10.671, de 15 de maio de 2003.

§ 1º Excetua-se da aplicação supletiva constante do caput deste artigo o disposto

nos arts. 13-A a 17, 19 a 22, 24 e 27, no § 2º do art. 28, nos arts. 31-A, 32 e 37 e nas

disposições constantes dos Capítulos II, III, VIII, IX e X da referida Lei.

§ 2º Para fins da realização das Competições, a aplicação do disposto nos arts. 2º-A, 39- A e 39-B da Lei nº 10.671, de 15 de maio de 2003, fica restrita às pessoas jurídicas de direito privado ou existentes de fato, constituídas ou sediadas no Brasil. (Grifos nossos)

Os artigos do Estatuto do Torcedor que tiveram sua aplicação excluída durante a ocorrência dos eventos esportivos FIFA tratam da segurança do torcedor espectador de eventos esportivos (arts. 13-A103 a 17), da responsabilidade civil de entidades organizadoras de

competições (art. 19), da organização, emissão e venda de ingressos para as partidas (arts. 19 a 22 e art. 24), do fornecimento de transporte pela entidade que organiza eventos esportivos (art. 27), das limitações aos preços de produtos comercializados nos estádios (art. 28, § 2º), de disposições sobre arbitragem (arts. 31-A e 32), e de penalidades impostas às organizações esportivas em caso de violações ao Estatuto do Torcedor (art. 37).

103 Trataremos em tópico posterior (As alterações nas relações consumeristas) de forma mais detalhada uma das

principais alterações da Lei Geral da Copa no ordenamento jurídico brasileiro, que foi a não aplicação, durante os eventos esportivos FIFA de 2013 e 2014 sediados no Brasil, do artigo 13-A do Estatuto do Torcedor, o que significou na prática a liberação da venda de bebidas alcoólicas nos estádios brasileiros para atender os interesses comerciais da FIFA e de seus parceiros comerciais.

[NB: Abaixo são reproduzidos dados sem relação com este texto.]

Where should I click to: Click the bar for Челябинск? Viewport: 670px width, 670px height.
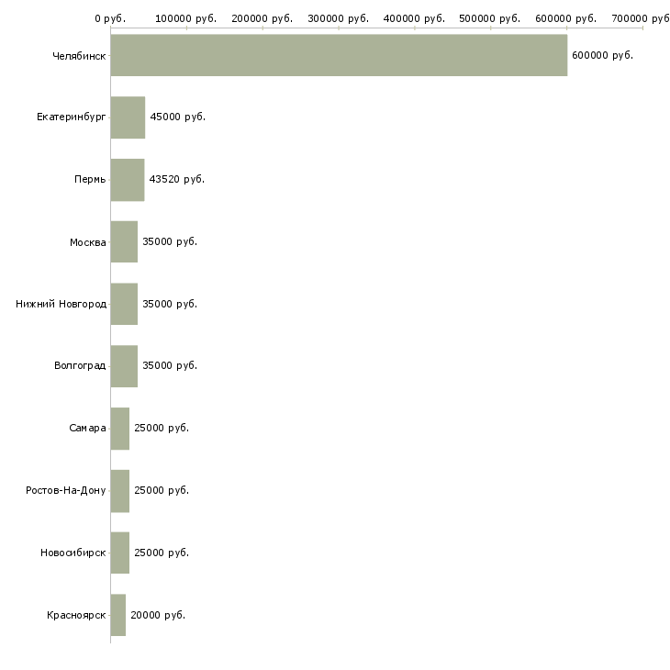[339, 55]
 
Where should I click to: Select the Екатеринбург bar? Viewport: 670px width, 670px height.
[128, 117]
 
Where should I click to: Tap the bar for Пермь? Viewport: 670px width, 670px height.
[127, 179]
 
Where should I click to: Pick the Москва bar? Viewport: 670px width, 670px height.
[124, 241]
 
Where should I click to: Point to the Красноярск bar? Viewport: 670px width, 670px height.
[117, 615]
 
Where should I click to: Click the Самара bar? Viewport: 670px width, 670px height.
[119, 428]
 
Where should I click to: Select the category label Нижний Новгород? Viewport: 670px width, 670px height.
[61, 304]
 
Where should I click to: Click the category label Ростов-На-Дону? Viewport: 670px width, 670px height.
[66, 490]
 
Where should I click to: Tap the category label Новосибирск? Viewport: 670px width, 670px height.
[73, 553]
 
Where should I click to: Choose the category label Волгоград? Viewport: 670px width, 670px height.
[80, 366]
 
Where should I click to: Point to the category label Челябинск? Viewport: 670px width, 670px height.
[80, 56]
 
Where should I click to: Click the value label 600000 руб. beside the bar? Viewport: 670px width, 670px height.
[602, 56]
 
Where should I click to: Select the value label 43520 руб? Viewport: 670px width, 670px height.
[177, 179]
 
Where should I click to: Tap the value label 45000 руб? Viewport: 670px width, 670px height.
[177, 117]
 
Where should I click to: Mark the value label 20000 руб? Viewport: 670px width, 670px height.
[158, 615]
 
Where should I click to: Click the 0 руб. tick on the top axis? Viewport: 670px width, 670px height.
[110, 17]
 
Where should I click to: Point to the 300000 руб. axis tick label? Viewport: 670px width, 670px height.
[338, 17]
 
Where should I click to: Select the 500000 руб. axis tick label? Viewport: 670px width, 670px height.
[490, 17]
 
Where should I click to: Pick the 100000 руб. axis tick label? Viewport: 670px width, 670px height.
[186, 17]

O final da redação do primeiro parágrafo do art. 68, ao excluir da incidência da Lei Geral da Copa diversos dispositivos contidos no Estatuto do Torcedor que dispunham sobre a transparência na organização (Capítulo II), a regulamentação das competições (Capítulo III), as relações com a arbitragem esportiva (Capítulo VIII), as relações com a entidade de prática esportiva (Capítulo IX) e as relações com a própria justiça desportiva (Capítulo X), ao impedir a incidência de 15 artigos de fundamental importância ao torcedor que frequenta os estádios brasileiros para assistir às competições esportivas, corrobora com o que dispusemos sobre o estado de exceção instalado no Brasil durante os eventos FIFA, uma vez que tais dispositivos normalmente produziriam seus efeitos, protegendo o torcedor brasileiro em circunstâncias de normalidade institucional.

O artigo 69, o último que incluímos no presente grupo de artigos sobre as disposições gerais da Lei Geral da Copa, estabelece a aplicação das disposições contidas na lei às subsidiárias da FIFA estabelecidas no Brasil. Assim, já nesse primeiro grupo de artigos percebemos que diversas alterações foram feitas de modo a, sistematicamente, restringir o âmbito de algumas leis brasileiras para garantir a logística do evento, a proteção aos direitos intelectuais do evento e, especialmente, os privilégios econômicos da “família FIFA” e de seus igualmente poderosos parceiros comerciais.